## SEZIONE DI TESTO
%%

Le modifiche al contratto in Francia

Divieto di modifica del contratto in Francia

1. Divieto di modifica unilaterale di una parte

Tranne le deroghe permesse dalla legge una parte non può imporre all’altra parte una modifica del contratto che ritiene essere nel suo interesse.
La regola stabilita fin dal 1804 dall’ex articolo 1134, paragrafo 2, del codice civile è stata riprodotta nella sua forma attuale dal 1° ottobre 2016 dal  nuovo articolo 1193.

Il divieto di modifica unilaterale di un contratto è una questione di ordine pubblico internazionale francese (CA Paris 8-2-2002: JCP E 2002.pan.1808).

Ne consegue che in giurisprudenza :

il semplice rifiuto di una parte di rinegoziare un contratto non può costituire una colpa per la parte che si rifiuta (Cass. com. 18-9 2012 n° 11-21.790: RJDA 1/13 n° 64); lo stesso vale per il tentativo di rinegoziare i termini del contratto (Cass. com. 18-12-2012 n° 11-27.296: RJDA 3/12 n° 192);

Tuttavia, tale rifiuto potrebbe essere considerato illecito se violasse l’obbligo di lealtà e di esecuzione in buona fede del contratto (cfr. Cass. 1e civ. 16-3-2004 n° 01-15.804: RJDA 7/04 n° 788).

Qualsiasi modifica posta in essere da una parte è illecita se incide sugli obblighi del contratto.

%%

## INFORMAZIONI
%%

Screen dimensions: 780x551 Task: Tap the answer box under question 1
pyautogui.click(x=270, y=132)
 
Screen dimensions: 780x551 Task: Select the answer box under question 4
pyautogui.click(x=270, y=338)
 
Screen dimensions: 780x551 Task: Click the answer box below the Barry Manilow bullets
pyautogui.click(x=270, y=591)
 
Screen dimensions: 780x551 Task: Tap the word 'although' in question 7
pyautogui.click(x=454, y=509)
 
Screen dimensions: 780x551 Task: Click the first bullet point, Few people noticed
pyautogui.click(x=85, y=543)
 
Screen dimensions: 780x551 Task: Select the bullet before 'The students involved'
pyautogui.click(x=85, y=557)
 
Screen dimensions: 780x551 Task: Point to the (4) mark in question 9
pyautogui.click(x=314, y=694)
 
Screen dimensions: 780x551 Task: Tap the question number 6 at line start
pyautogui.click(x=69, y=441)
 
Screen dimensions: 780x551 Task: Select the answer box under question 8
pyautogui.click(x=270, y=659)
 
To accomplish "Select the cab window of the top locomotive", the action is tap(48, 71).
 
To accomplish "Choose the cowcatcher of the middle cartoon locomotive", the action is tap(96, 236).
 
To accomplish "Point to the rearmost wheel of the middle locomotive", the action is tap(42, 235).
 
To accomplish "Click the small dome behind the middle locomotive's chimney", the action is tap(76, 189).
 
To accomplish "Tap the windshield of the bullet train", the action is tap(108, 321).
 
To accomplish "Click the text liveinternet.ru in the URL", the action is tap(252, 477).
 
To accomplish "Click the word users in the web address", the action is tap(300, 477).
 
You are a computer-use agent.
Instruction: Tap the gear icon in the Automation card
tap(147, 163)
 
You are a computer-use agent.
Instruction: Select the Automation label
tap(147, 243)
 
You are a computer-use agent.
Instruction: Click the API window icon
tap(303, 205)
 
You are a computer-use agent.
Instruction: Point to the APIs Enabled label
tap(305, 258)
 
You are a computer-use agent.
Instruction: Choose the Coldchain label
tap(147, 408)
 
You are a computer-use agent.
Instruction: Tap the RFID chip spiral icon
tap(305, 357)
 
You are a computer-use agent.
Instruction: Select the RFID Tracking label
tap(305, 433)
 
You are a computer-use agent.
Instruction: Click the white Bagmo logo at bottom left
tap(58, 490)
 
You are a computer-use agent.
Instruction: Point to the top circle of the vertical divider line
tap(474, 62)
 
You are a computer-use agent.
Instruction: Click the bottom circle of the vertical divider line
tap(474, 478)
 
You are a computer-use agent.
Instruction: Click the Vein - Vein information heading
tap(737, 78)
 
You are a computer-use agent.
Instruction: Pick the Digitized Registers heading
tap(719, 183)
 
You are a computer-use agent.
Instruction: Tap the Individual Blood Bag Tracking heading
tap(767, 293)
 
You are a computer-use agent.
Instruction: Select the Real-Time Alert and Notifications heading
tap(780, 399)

%%

## APPLICA QUANTO LETTO
1 – Traduci in inglese questa frase del testo sulle modifiche al contratto in Francia: "Qualsiasi modifica posta in essere da una parte è illecita se incide sugli obblighi del contratto."
2 – Nel testo sulle modifiche al contratto in Francia, quale articolo riproduce la regola nella sua forma attuale dal 1° ottobre 2016?
3 – Ricopia dal testo sulle modifiche al contratto in Francia tutto ciò che va da "il semplice rifiuto" giù fino a "obblighi del contratto.".

## ELENCO DELLE RISPOSTE
1 – Any modification made by one party is unlawful if it affects the obligations of the contract.

2 – Il nuovo articolo 1193.

3 –
il semplice rifiuto di una parte di rinegoziare un contratto non può costituire una colpa per la parte che si rifiuta (Cass. com. 18-9 2012 n° 11-21.790: RJDA 1/13 n° 64); lo stesso vale per il tentativo di rinegoziare i termini del contratto (Cass. com. 18-12-2012 n° 11-27.296: RJDA 3/12 n° 192);

Tuttavia, tale rifiuto potrebbe essere considerato illecito se violasse l’obbligo di lealtà e di esecuzione in buona fede del contratto (cfr. Cass. 1e civ. 16-3-2004 n° 01-15.804: RJDA 7/04 n° 788).

Qualsiasi modifica posta in essere da una parte è illecita se incide sugli obblighi del contratto.